2020 has been a very difficult year for many people, how has the pandemic affected your experience of being an academic this year?
It has definitely not been an easy one for anybody. I was definitely not among the most affected, but the whole situation for sure added yet another level of uncertainty to the already somewhat unstable life of a person living outside their home country. Apart from the cancelled meetings, trips, postponed field and lab work, I didn’t like the isolation.
I think that the ability to easily interact with people both at your workplace and outside your work is one of the main benefits of the whole idea of living abroad, far from home and your loved ones.
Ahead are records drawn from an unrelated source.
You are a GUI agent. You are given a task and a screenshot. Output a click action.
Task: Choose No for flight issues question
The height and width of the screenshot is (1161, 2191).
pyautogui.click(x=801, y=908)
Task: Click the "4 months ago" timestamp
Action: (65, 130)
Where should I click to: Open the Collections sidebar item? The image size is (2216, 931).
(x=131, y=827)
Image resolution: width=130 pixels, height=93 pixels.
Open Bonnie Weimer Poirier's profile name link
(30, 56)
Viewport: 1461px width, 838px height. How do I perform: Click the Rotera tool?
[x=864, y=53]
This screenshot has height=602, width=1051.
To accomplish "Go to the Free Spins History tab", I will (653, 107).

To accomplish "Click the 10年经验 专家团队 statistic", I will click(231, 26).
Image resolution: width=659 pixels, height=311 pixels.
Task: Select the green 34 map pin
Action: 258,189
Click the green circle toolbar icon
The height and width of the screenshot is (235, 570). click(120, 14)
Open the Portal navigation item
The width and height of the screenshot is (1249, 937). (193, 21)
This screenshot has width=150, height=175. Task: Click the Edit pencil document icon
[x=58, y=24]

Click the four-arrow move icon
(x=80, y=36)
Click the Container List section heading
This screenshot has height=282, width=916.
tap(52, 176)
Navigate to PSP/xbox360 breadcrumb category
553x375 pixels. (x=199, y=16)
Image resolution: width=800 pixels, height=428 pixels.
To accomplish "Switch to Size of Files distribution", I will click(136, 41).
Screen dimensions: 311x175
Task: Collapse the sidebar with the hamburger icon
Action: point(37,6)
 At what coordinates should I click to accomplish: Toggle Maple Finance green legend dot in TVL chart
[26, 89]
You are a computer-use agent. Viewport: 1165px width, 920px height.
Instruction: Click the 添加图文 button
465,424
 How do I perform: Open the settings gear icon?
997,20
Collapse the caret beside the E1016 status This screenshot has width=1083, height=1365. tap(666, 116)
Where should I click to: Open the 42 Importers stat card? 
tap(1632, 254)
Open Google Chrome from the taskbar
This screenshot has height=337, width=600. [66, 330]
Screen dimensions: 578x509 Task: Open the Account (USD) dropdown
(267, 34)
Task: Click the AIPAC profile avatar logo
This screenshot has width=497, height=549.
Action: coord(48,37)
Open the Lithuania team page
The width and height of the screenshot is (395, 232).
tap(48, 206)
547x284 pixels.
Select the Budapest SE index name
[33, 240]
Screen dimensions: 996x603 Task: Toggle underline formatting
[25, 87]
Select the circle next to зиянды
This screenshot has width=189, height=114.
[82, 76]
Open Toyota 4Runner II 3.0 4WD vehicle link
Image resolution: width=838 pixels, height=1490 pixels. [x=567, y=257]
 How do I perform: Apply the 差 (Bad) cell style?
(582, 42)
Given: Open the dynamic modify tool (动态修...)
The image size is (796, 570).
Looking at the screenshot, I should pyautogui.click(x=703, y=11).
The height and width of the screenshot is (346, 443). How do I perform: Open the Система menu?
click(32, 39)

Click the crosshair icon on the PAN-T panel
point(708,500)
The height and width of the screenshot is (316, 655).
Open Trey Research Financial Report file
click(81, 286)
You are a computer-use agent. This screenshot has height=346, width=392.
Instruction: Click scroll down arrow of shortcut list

I saw many expats hit hard by the lockdowns, isolated and without any feasible option to visit their partners or families, stuck in an ‘all days are the same’ feeling. I was exceptionally lucky and very grateful to my supervisors here at PLECO that I could spend two months in the spring working from Prague. Other positives included meetings that I could attend only because they went virtual or that I could find some more calm periods that I could dedicate to old projects. However, I am really looking forward to going back to normal…
Thank you for sharing your story with us Olga, what is coming up next for you?
I’m looking forward to look at some of the first data measured on soils that we collected in July as a pilot study for an experiment that has been now running here in Antwerp for the second year using the FATI experimental platform. This experiment is part of a joint project of three research groups at University of Antwerp (PLECO, IMPRES and Adrem Data Lab) investigating the impacts of extended dry and wet periods on grasslands. The final harvest is scheduled for the end of October, so let’s see what 2020 does to it! Also, I’m putting together a proposal for a short course at EGU 2021 General Assembly on promoting diversity in geoscience and I have some more ideas about blogs I’d like to write. If only there was more time!!
Interview by Hazel Gibson, EGU Communications Officer.